### [TASK DETAILS]
If a line below falls between the line with "Image resolution: width=348" and the line with "Task: Click the O4 chunk00 heading line", or is one of those two, output it exactly; output nothing else and no pictures.

### [PROVIDED DATA]
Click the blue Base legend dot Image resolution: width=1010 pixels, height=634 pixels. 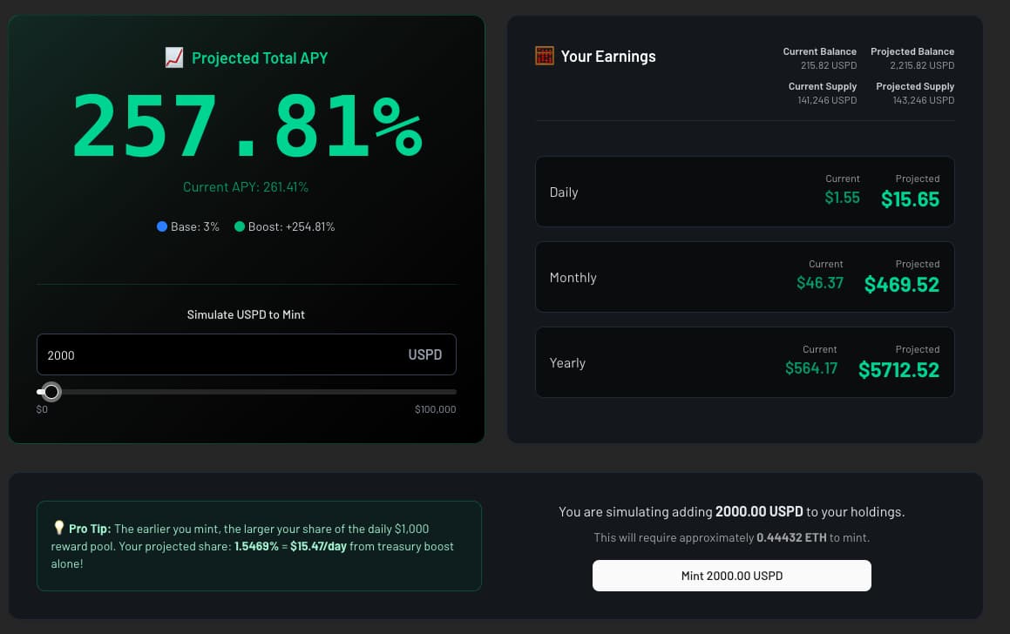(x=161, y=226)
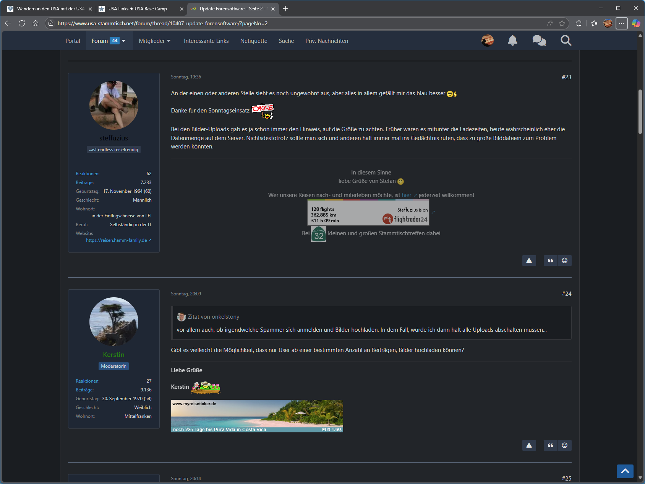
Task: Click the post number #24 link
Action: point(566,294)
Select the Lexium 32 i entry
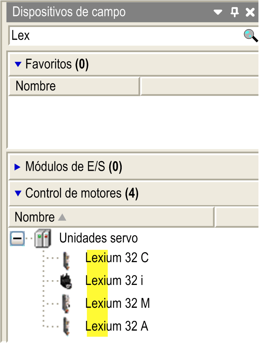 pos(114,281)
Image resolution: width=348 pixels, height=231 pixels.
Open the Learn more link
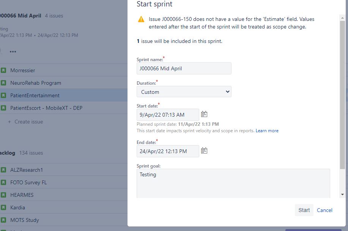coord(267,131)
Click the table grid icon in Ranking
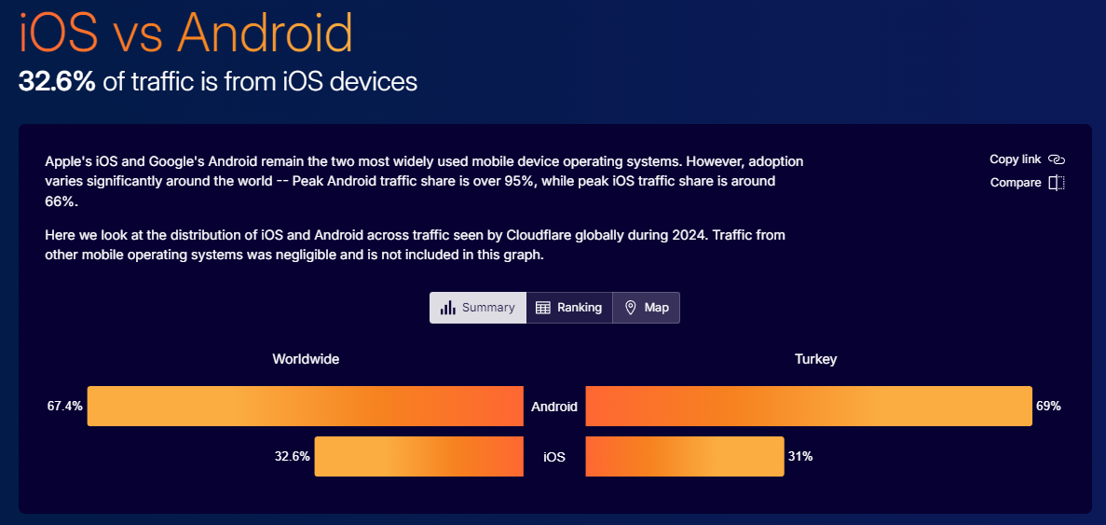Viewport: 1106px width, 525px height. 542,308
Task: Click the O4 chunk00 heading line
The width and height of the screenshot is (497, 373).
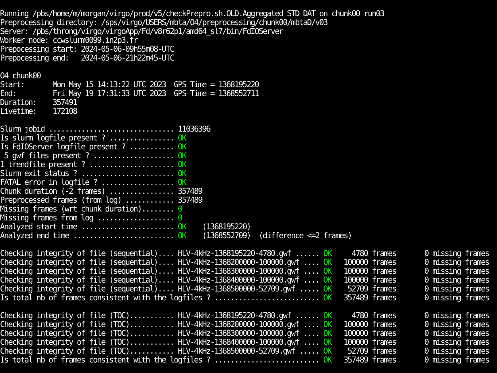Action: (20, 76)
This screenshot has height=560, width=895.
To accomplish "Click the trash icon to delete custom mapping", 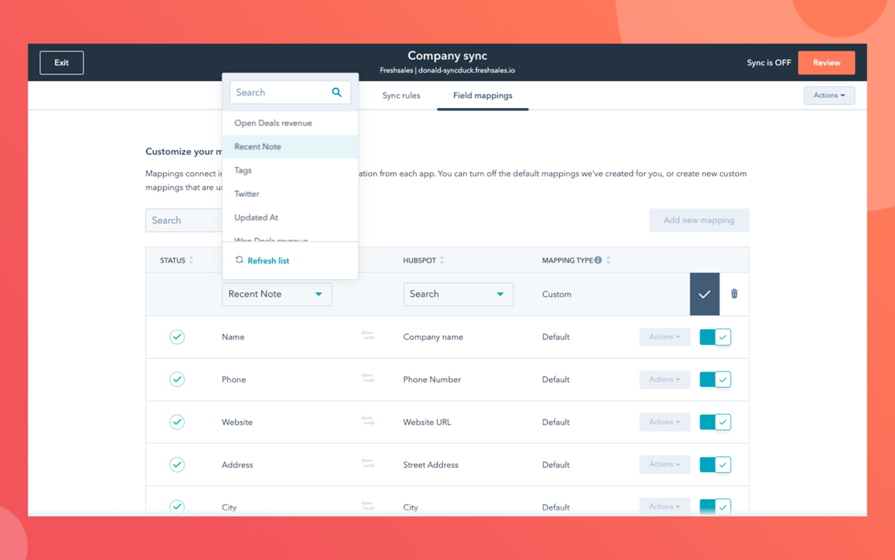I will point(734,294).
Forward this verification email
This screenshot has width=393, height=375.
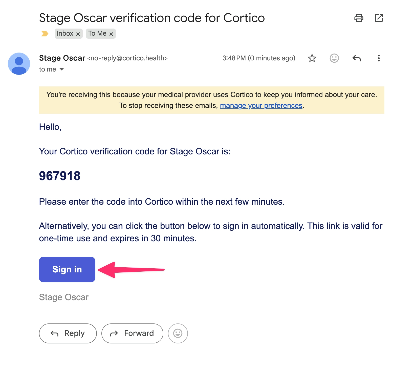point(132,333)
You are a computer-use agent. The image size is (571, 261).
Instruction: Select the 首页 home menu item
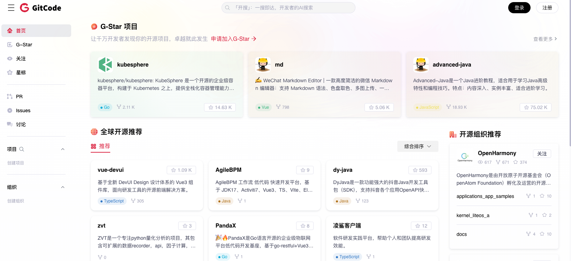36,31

### [FINISHED TASK]
Image resolution: width=348 pixels, height=231 pixels.
Open the Learn more link
coord(267,131)
Click the table grid icon in Ranking
Viewport: 1106px width, 525px height. 542,308
Task: Click the O4 chunk00 heading line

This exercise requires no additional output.